Alyssa Burnett, the study's lead author and a project manager at the institute, framed the findings plainly: "Nearly one quarter of parents in U.S. households with children reported that at least one of their children did not receive the mental health care they needed, underscoring persistent gaps in access." She emphasized that the largest gaps appear precisely where resources are already stretched thinnest.
The research arrives at a moment when awareness of youth mental health challenges has grown substantially. Schools talk about it. Parents discuss it. Media coverage has increased. Yet awareness has not translated into access. Hao Yu, the study's senior author and an associate professor of population medicine at Harvard Medical School, noted that despite this heightened consciousness, "access to necessary mental health care remains a challenge for a large number of U.S. households."
The researchers point toward solutions that would require sustained policy work at the state level. Expanding the child mental health workforce—training more therapists, counselors, and psychiatrists willing to work with young people—could ease bottlenecks. Integrating mental health screening and care into primary care settings, where families already visit their pediatricians, could remove the friction of finding a separate specialist. These are not novel ideas, but they require investment and coordination that has not yet materialized at scale.
What remains unresolved is the gap between identification and intervention. Millions of American children have been flagged by their own families as needing help. The question now is whether the systems meant to serve them will finally catch up.
Citas Notables
Nearly one quarter of parents reported that at least one child did not receive the mental health care they needed, underscoring persistent gaps in access.— Alyssa Burnett, lead author, Harvard Pilgrim Health Care Institute
Despite increasing awareness of youth mental health needs, access to necessary mental health care remains a challenge for a large number of U.S. households.— Hao Yu, senior author, Harvard Medical School
La Conversación del Hearth Otra perspectiva de la historia
Why does the study focus on what parents perceive as need rather than clinical diagnosis?

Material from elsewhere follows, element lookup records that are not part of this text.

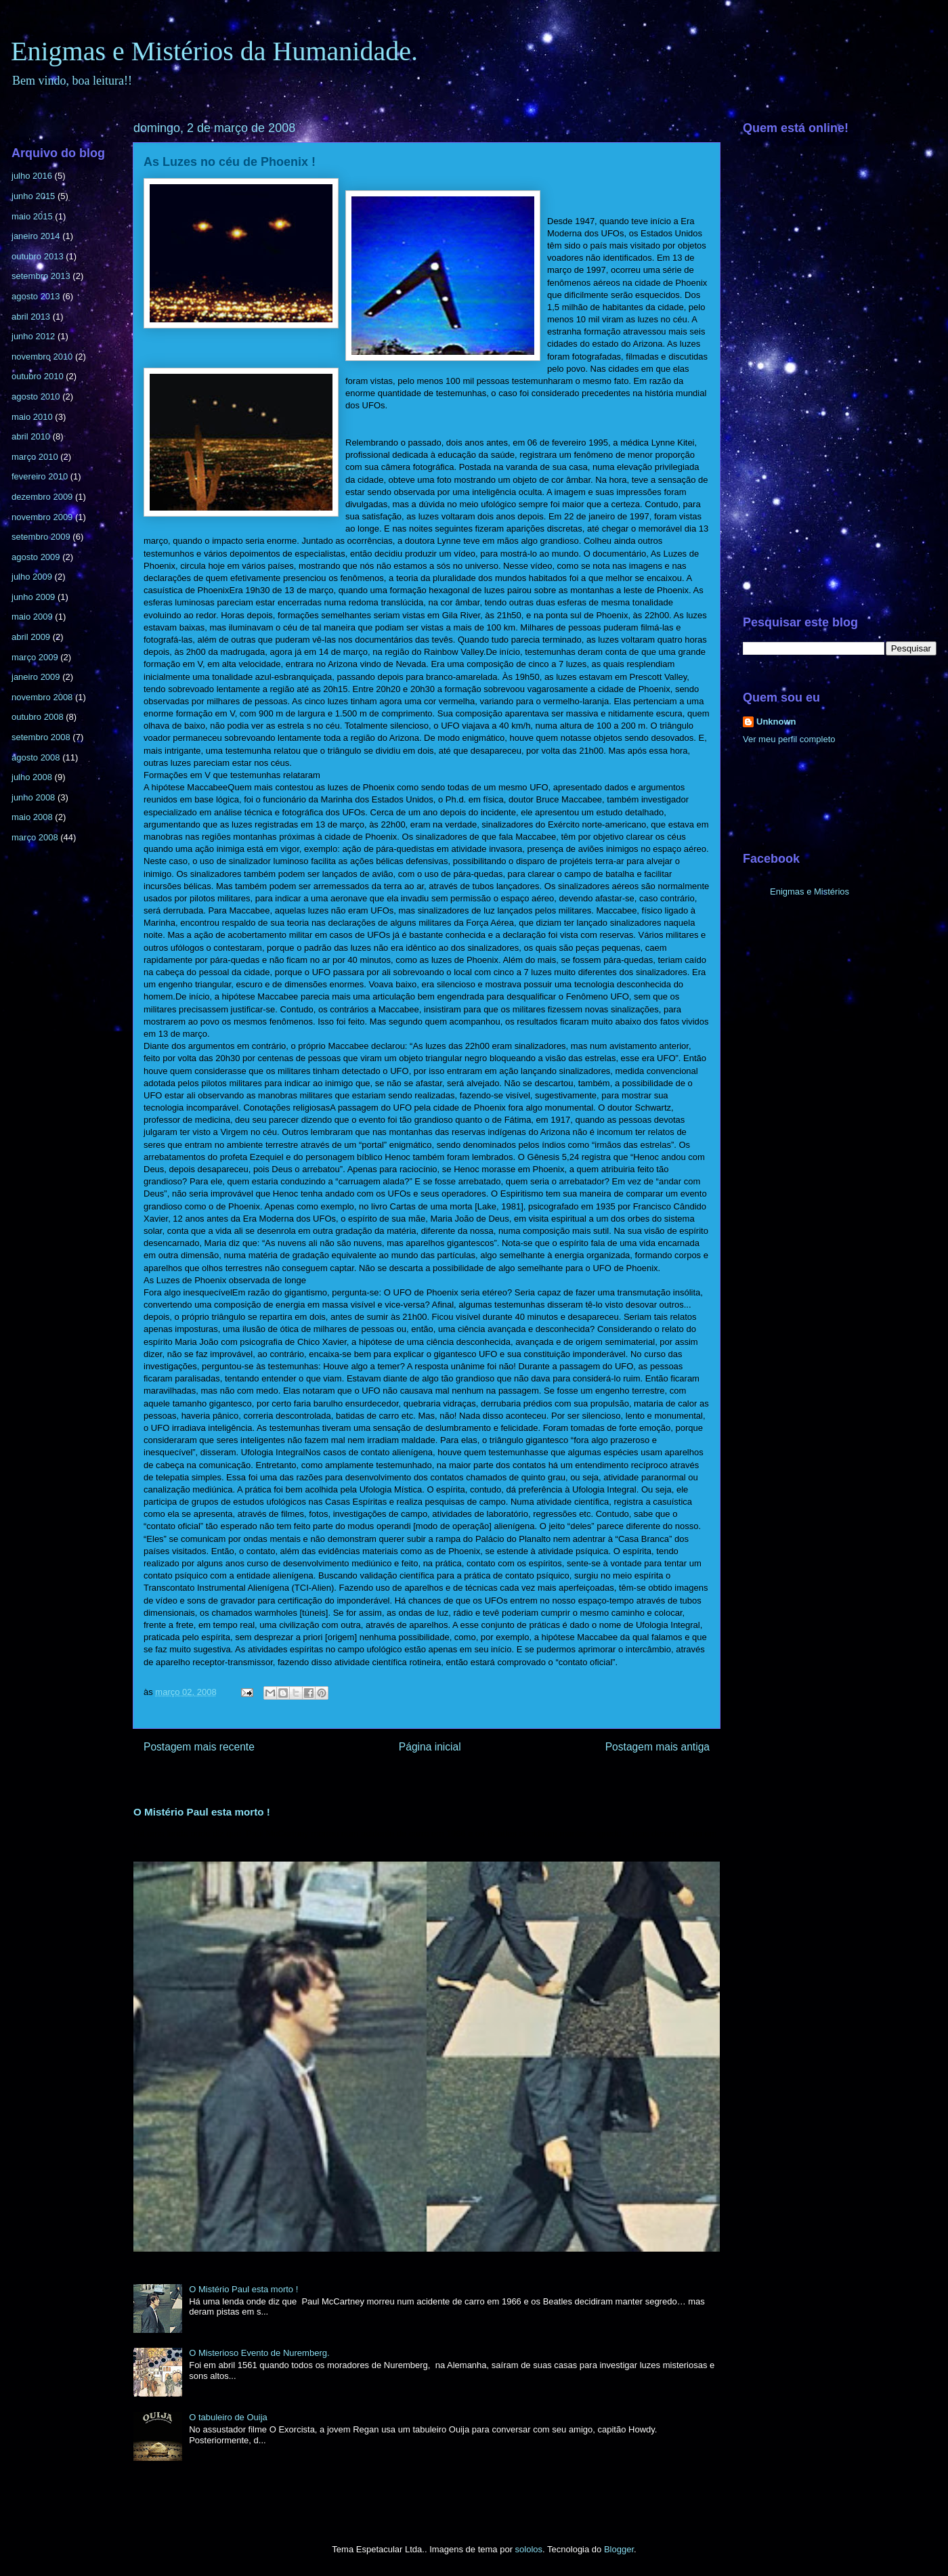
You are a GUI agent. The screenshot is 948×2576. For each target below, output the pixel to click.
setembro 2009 (41, 537)
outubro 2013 (38, 256)
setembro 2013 (41, 276)
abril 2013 (31, 317)
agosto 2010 (36, 396)
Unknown (776, 721)
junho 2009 (33, 597)
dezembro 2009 (42, 497)
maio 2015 (32, 216)
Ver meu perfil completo (789, 739)
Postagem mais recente (199, 1747)
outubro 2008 (38, 717)
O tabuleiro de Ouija (228, 2417)
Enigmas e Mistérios (809, 891)
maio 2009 (32, 616)
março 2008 (35, 837)
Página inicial (430, 1747)
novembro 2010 (42, 356)
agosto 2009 (36, 557)
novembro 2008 (42, 697)
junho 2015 (33, 196)
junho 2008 (33, 797)
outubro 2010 (38, 376)
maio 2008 (32, 817)
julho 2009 (32, 577)
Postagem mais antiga (657, 1747)
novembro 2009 (42, 517)
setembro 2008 (41, 737)
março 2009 (35, 657)
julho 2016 (32, 176)
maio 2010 (32, 417)
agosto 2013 (36, 296)
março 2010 (35, 457)
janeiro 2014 (36, 236)
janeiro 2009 (36, 677)
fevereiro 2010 (40, 476)
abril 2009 (31, 637)
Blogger (619, 2549)
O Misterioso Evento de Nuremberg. (259, 2353)
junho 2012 (33, 336)
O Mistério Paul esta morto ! (201, 1812)
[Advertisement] (839, 380)
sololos (528, 2549)
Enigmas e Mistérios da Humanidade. (214, 51)
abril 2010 (31, 436)
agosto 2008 (36, 757)
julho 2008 (32, 777)
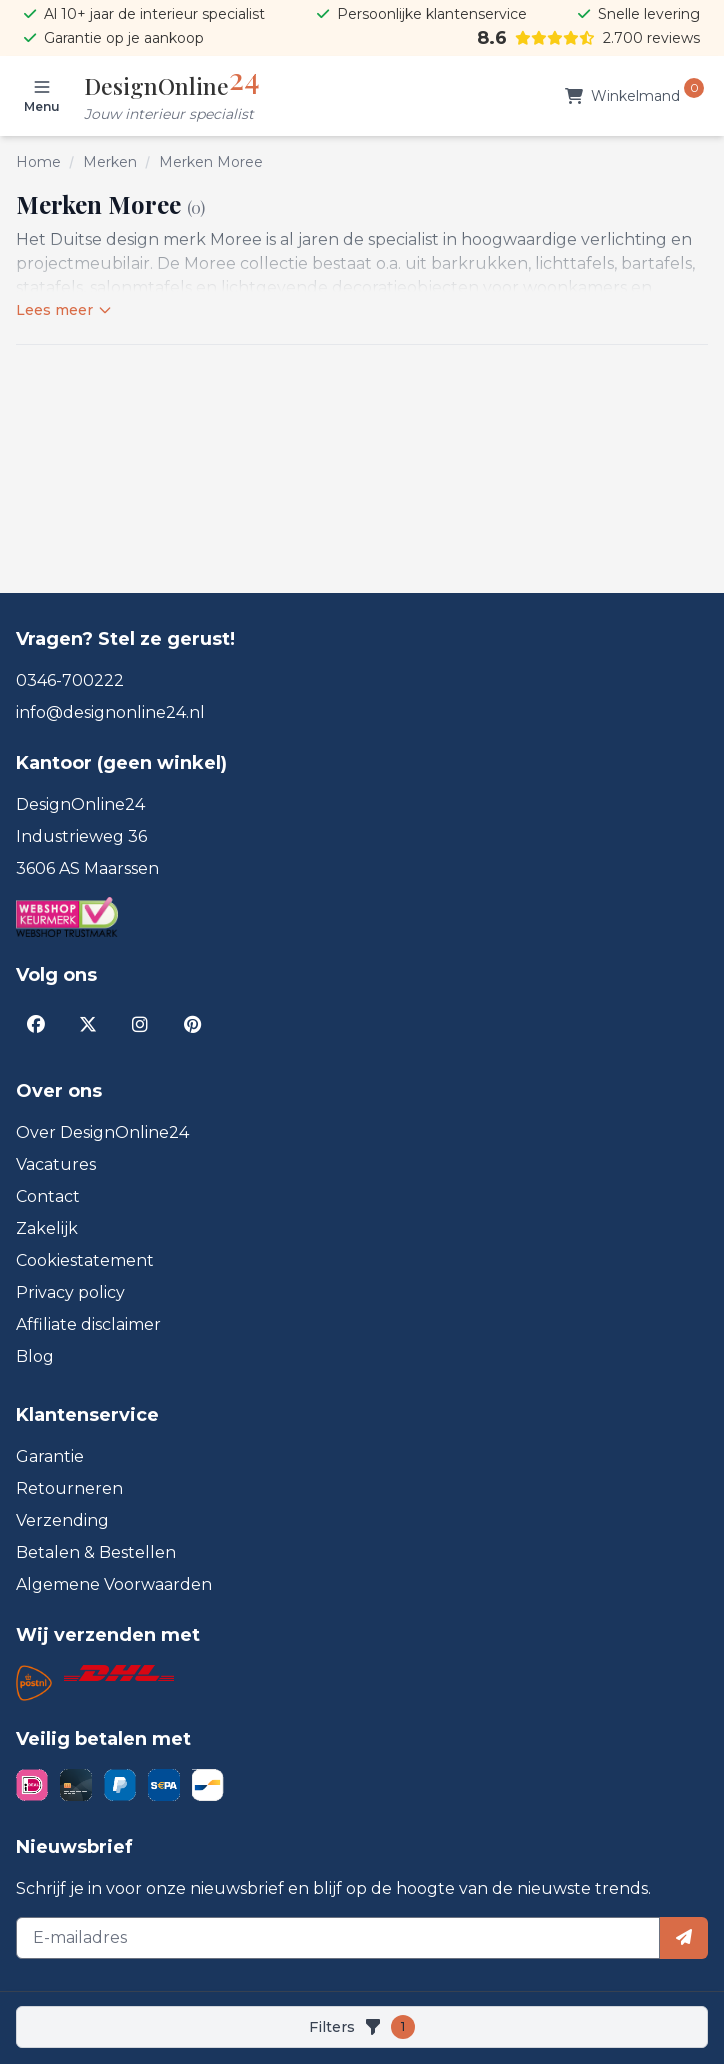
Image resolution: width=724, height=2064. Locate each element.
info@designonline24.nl (110, 712)
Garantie (50, 1456)
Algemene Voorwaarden (114, 1584)
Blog (35, 1356)
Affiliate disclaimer (88, 1324)
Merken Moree (211, 162)
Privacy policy (70, 1292)
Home (38, 162)
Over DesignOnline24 (102, 1132)
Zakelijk (47, 1228)
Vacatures (56, 1164)
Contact (48, 1196)
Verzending (62, 1520)
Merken (110, 162)
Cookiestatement (85, 1260)
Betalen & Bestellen (96, 1552)
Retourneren (69, 1488)
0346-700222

Because parents are often the first to notice something is wrong—a child withdrawing, struggling in school, expressing hopelessness. The study captures real families making real judgments about their own children. Clinical diagnosis comes later, if it comes at all.
The disparities seem predictable—single parents, uninsured families. Is this just poverty showing up again?
It's poverty and structure together. A single parent working two jobs has less time to navigate the system. An uninsured family can't afford the first appointment. Medicaid families often find providers won't take their insurance. It's not that these families don't want help. The system makes help harder to reach.
What does integrating mental health into primary care actually mean in practice?
Instead of a child seeing a pediatrician for a checkup and a separate therapist across town, the pediatrician's office screens for mental health concerns and either treats them or refers directly. One visit instead of three. One insurance authorization instead of multiple. It sounds simple because it is—but it requires training pediatricians and funding the time.
Is there any indication this is getting worse or just staying stuck?
The study captures a moment in time. What's striking is that awareness has grown so much, yet access hasn't budged. That suggests the problem isn't ignorance anymore—it's infrastructure and will.
Who bears responsibility for closing this gap?
States control licensing and funding. Insurance companies control reimbursement. Schools could screen and refer. Pediatricians could ask the right questions. It's distributed responsibility, which often means no one feels fully accountable.